━━━ DOCUMENT EXTRACT ━━━
With this code, we get

Const char* constructor
Copy Assignment
new space was allocated
Const char* constructor
Copy constructor
new space was allocated

Using move semantic

#include <iostream>
#include <cstdio>
#include <string>
#include <cstring>
#include <vector>
using std::cout;
using std::endl;

struct MyString {
  char *s;
  size_t len;

  MyString() {
    s = NULL;
    len = 0;
  }

  MyString(MyString &&f) {  // here different
    cout << "Move constructor" << endl;
    len = f.len;
    cout << "nothing new was allocated" << endl;
    s = f.s;
    f.s = NULL;
    f.s = 0;
  }

  ~MyString() {
    if (s) delete[] s;
  }

  MyString(const char *s) {
    cout << "Const char* constructor" << endl;
    len = strlen(s);
    this->s = new char[len + 1];
    memcpy(this->s, s, len);
    this->s[len] = '\0';
  }

  MyString &operator=(MyString &&f) {  // here different
    cout << "Move Assignment" << endl;
    if (s) delete[] s;
    len = f.len;
    cout << "nothing new was allocated" << endl;
    s = f.s;
    f.s = NULL;
    f.s = 0;
    return *this;
  }
};

int main() {
  MyString s2;
  s2 = MyString("Test");
  std::vector<MyString> v;
  v.push_back(MyString("Test"));
  return 0;
}

Then we get

Const char* constructor
Move Assignment
nothing new was allocated
Const char* constructor
Move constructor
nothing new was allocated

When moved, no new memory will be allocated. So our program can be more efficient.
━━━ INFORMATION SUPPLIED ━━━
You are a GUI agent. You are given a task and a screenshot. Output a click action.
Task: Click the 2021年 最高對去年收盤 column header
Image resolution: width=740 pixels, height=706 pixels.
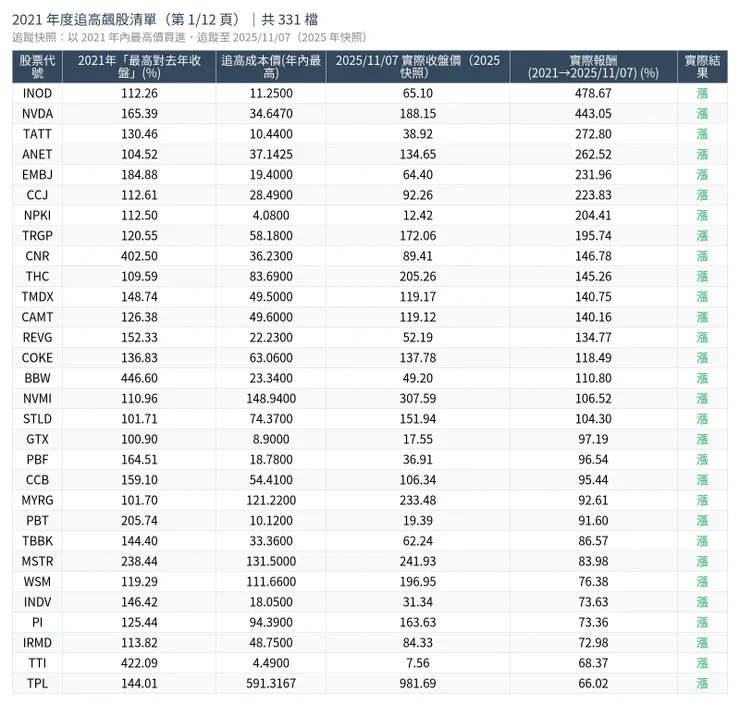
━━━
▶ _REQUIRED WORK_:
1. Retype the C++ move semantics excerpt, starting at "Then we get" and ending at "be more efficient.".
2. Write what comes next in the C++ move semantics excerpt, picking up after its final sentence.

▶ _IN RESPONSE_:
1.
Then we get

Const char* constructor
Move Assignment
nothing new was allocated
Const char* constructor
Move constructor
nothing new was allocated

When moved, no new memory will be allocated. So our program can be more efficient.

2.
In addition, usually we should declare both copy constructor and move constructor. Because when we have to copy something, we can't just move it.

[DaddyTrap]

Chapter 4: unique_ptr

unique_ptr means unique pointer. That is, the pointer is the unique one to manage an object and it is responsible to delete the object when the pointer itself is deleted. Yes, it deletes the object in its destructor. It is useful because we can get no memory errors when using it properly. Next, let's see how we can use it.

#include <iostream>
#include <memory>

using std::unique_ptr;
int main() {
  unique_ptr<int> p(new int(10));
  std::cout << "\n";
  return 0;
}

No delete!

==11764== Memcheck, a memory error detector
==11764== Copyright (C) 2002-2013, and GNU GPL'd, by Julian Seward et al.
==11764== Using Valgrind-3.10.1 and LibVEX; rerun with -h for copyright info
==11764== Command: ./a.out
==11764== 

==11764== 
==11764== HEAP SUMMARY:
==11764==     in use at exit: 72,704 bytes in 1 blocks
==11764==   total heap usage: 2 allocs, 1 frees, 72,708 bytes allocated
==11764== 
==11764== LEAK SUMMARY:
==11764==    definitely lost: 0 bytes in 0 blocks
==11764==    indirectly lost: 0 bytes in 0 blocks
==11764==      possibly lost: 0 bytes in 0 blocks
==11764==    still reachable: 72,704 bytes in 1 blocks
==11764==         suppressed: 0 bytes in 0 blocks
==11764== Rerun with --leak-check=full to see details of leaked memory
==11764== 
==11764== For counts of detected and suppressed errors, rerun with: -v
==11764== ERROR SUMMARY: 0 errors from 0 contexts (suppressed: 0 from 0)

BUT no error!

And you can use it to manage array!

#include <iostream>
#include <memory>

using std::unique_ptr;
int main() {
  unique_ptr<int> p(new int[3]{1, 2, 3});
  std::cout << "\n";
  p.reset();
  return 0;
}

No delete!

==11778== Memcheck, a memory error detector
==11778== Copyright (C) 2002-2013, and GNU GPL'd, by Julian Seward et al.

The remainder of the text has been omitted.